# [Input data]
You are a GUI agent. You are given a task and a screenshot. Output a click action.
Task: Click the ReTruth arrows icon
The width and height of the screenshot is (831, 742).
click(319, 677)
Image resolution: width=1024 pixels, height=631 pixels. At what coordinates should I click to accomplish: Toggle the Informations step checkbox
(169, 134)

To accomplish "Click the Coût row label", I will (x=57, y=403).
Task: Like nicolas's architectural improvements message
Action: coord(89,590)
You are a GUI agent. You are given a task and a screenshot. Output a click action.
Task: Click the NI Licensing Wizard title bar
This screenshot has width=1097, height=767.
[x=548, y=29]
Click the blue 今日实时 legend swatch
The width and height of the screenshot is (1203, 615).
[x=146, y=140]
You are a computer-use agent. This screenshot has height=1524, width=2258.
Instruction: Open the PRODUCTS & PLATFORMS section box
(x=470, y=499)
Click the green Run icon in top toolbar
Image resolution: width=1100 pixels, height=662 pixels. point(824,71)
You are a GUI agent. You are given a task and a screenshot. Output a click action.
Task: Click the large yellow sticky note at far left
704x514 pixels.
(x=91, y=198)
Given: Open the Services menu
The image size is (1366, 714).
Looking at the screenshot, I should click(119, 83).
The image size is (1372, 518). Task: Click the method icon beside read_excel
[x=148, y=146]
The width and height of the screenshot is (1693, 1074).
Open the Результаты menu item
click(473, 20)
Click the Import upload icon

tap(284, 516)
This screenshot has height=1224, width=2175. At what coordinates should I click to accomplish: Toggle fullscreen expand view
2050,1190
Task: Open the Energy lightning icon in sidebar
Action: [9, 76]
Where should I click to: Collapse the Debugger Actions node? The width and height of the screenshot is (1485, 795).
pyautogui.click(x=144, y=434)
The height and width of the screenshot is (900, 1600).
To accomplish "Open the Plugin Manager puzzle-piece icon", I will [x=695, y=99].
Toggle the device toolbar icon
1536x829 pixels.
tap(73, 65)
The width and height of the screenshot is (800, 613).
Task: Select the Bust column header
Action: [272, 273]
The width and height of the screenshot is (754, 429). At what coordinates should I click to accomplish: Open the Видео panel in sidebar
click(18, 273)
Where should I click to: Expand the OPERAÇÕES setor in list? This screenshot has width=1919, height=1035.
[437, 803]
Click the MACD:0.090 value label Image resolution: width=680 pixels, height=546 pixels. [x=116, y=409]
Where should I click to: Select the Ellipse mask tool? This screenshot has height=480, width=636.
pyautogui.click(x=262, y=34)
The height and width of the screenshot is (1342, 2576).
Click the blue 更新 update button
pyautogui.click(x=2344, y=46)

# [What the exercise asks]
Copy all of the records above, word for word and line for line.

# [Written response]
You are a GUI agent. You are given a task and a screenshot. Output a click action.
Task: Click the ReTruth arrows icon
The width and height of the screenshot is (831, 742).
click(319, 677)
Image resolution: width=1024 pixels, height=631 pixels. At what coordinates should I click to accomplish: Toggle the Informations step checkbox
(169, 134)

To accomplish "Click the Coût row label", I will (x=57, y=403).
Task: Like nicolas's architectural improvements message
Action: coord(89,590)
You are a GUI agent. You are given a task and a screenshot. Output a click action.
Task: Click the NI Licensing Wizard title bar
This screenshot has width=1097, height=767.
[x=548, y=29]
Click the blue 今日实时 legend swatch
The width and height of the screenshot is (1203, 615).
[x=146, y=140]
You are a computer-use agent. This screenshot has height=1524, width=2258.
Instruction: Open the PRODUCTS & PLATFORMS section box
(x=470, y=499)
Click the green Run icon in top toolbar
Image resolution: width=1100 pixels, height=662 pixels. point(824,71)
You are a GUI agent. You are given a task and a screenshot. Output a click action.
Task: Click the large yellow sticky note at far left
704x514 pixels.
(x=91, y=198)
Given: Open the Services menu
The image size is (1366, 714).
Looking at the screenshot, I should click(119, 83).
The image size is (1372, 518). Task: Click the method icon beside read_excel
[x=148, y=146]
The width and height of the screenshot is (1693, 1074).
Open the Результаты menu item
click(473, 20)
Click the Import upload icon

tap(284, 516)
This screenshot has height=1224, width=2175. At what coordinates should I click to accomplish: Toggle fullscreen expand view
2050,1190
Task: Open the Energy lightning icon in sidebar
Action: [9, 76]
Where should I click to: Collapse the Debugger Actions node? The width and height of the screenshot is (1485, 795).
pyautogui.click(x=144, y=434)
The height and width of the screenshot is (900, 1600).
To accomplish "Open the Plugin Manager puzzle-piece icon", I will [x=695, y=99].
Toggle the device toolbar icon
1536x829 pixels.
tap(73, 65)
The width and height of the screenshot is (800, 613).
Task: Select the Bust column header
Action: [272, 273]
The width and height of the screenshot is (754, 429). At what coordinates should I click to accomplish: Open the Видео panel in sidebar
click(18, 273)
Where should I click to: Expand the OPERAÇÕES setor in list? This screenshot has width=1919, height=1035.
[437, 803]
Click the MACD:0.090 value label Image resolution: width=680 pixels, height=546 pixels. [x=116, y=409]
Where should I click to: Select the Ellipse mask tool? This screenshot has height=480, width=636.
pyautogui.click(x=262, y=34)
The height and width of the screenshot is (1342, 2576).
Click the blue 更新 update button
pyautogui.click(x=2344, y=46)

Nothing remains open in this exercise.